*Exercise data:*
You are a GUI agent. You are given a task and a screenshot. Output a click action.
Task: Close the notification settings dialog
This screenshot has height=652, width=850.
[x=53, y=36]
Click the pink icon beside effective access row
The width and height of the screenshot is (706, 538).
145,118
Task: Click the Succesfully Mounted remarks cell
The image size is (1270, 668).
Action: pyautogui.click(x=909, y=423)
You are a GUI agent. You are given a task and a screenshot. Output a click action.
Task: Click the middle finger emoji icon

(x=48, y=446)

*Exercise details:*
Retype all of the material exactly as it stands above.

*Result of the task:*
You are a GUI agent. You are given a task and a screenshot. Output a click action.
Task: Close the notification settings dialog
This screenshot has height=652, width=850.
[x=53, y=36]
Click the pink icon beside effective access row
The width and height of the screenshot is (706, 538).
145,118
Task: Click the Succesfully Mounted remarks cell
The image size is (1270, 668).
Action: pyautogui.click(x=909, y=423)
You are a GUI agent. You are given a task and a screenshot. Output a click action.
Task: Click the middle finger emoji icon

(x=48, y=446)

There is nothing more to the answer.